Why CIOs Must Stay Relevant and How to Do So
CIOs have earned a seat at the table now that technology has moved away from a utility function to a driver of business goals. However, technology is always changing and innovations like shadow IT are threatening shift the tide back again. Now that companies can use an almost endless number third-party technologies to get the job done, CIOs must stay relevant and prove their business value to other members of the leadership team.
Strategist First, Technologist Second
The key to relevancy is understanding one key principle. Jim Cole, Senior VP at Hitachi Consulting recently told CIO magazine, “The role of the CIO remains relevant to the extent that they are strategists first, technologists second.”
Technology leaders must focus their energies and efforts on strategically enabling business goals with flexibility and agility. The value of a CIO is not in the role of a systems architect, but in their ability to handle critical strategic initiatives that impact the entire organization.
How Can CIOs Make The Shift?
A large piece of the puzzle involves letting go. Many CIOs are used to making choices about the technologies that business units adopt. As the keeper of the technology purse strings, every application and system decision has historically required CIO signoff. Using data protection and information security as justifications for control may have worked in the past, but attitudes are shifting. Instead, CIOs should focus on understanding why shadow IT services are in demand, and what needs to be done in order to get the best value out of those systems.
CIO residence to Software as a Service and other technologies makes sense. After all, leadership careers are not built on subscribing to cloud technologies. However, business units need SaaS and other systems in order to meet their own goals. When Salesforce burst onto the scene, companies flocked to it because their internal IT departments could not build out a proprietary CRM that offered the same benefits.
Embracing shadow IT sounds like a sure path to obsolescence, rather than relevancy, but it’s really a matter of shifting priorities.

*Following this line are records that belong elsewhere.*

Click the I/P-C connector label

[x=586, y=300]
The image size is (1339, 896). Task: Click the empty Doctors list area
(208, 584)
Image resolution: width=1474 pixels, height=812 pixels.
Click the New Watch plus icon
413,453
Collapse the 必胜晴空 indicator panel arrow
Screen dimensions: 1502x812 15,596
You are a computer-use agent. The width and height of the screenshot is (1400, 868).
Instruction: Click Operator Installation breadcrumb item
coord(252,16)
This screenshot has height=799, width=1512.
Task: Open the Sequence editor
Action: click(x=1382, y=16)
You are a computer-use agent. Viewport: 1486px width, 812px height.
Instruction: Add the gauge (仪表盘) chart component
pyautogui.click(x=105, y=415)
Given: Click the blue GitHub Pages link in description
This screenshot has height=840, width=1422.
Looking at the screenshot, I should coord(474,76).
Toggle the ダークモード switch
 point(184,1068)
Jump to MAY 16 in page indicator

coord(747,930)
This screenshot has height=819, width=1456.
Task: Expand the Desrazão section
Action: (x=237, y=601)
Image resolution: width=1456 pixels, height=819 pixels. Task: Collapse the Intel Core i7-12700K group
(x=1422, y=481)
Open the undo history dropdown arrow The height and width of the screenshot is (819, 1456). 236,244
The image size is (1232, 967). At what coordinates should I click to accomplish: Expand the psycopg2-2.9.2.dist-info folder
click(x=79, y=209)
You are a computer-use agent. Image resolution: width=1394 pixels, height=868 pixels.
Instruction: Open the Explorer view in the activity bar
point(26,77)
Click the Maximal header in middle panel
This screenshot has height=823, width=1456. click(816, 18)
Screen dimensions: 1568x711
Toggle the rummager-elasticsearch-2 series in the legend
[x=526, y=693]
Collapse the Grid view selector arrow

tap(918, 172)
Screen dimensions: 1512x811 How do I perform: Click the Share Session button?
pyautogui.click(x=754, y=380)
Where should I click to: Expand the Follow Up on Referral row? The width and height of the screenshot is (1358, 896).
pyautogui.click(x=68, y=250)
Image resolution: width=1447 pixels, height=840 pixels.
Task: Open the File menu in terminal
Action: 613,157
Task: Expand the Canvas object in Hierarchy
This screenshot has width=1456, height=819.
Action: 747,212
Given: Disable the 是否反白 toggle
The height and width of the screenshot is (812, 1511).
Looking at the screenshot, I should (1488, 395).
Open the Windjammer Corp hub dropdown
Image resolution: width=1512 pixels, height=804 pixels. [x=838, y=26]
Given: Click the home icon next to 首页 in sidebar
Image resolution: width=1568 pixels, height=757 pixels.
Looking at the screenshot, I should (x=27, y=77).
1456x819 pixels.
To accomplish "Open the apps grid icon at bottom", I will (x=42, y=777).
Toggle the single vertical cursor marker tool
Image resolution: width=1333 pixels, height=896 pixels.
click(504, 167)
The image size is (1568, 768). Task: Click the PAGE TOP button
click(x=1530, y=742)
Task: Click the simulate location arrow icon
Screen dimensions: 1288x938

Rather than hanging on to legacy systems and controlling and securing everything from the IT department, the IT department now uses modern technologies and shared responsibility with outside providers. Thus, the focus becomes on managing business risk, rather than technology risk.
Keepers of The Success Map
Relevant CIOs must become the keepers of the roadmap to IT success. They must work with business units that wish to subscribe to SaaS and then build it into the overarching strategy and business plan. Furthermore, they must develop strategic partnerships to facilitate policies and enable support services.
Cole says there is more to it than that. To stay relevant a CIO has to orchestrate a complex blend of “best of” applications, technologies, and platforms – as well as providing “reasonable guardrails” when it comes to security, risk, and consistency, he says.
The writing is on the wall. Companies have a near unquenchable thirst for SaaS, and CIOs that are unable to adapt to the new model of enterprise computing will ultimately lose the battle and fade into irrelevance.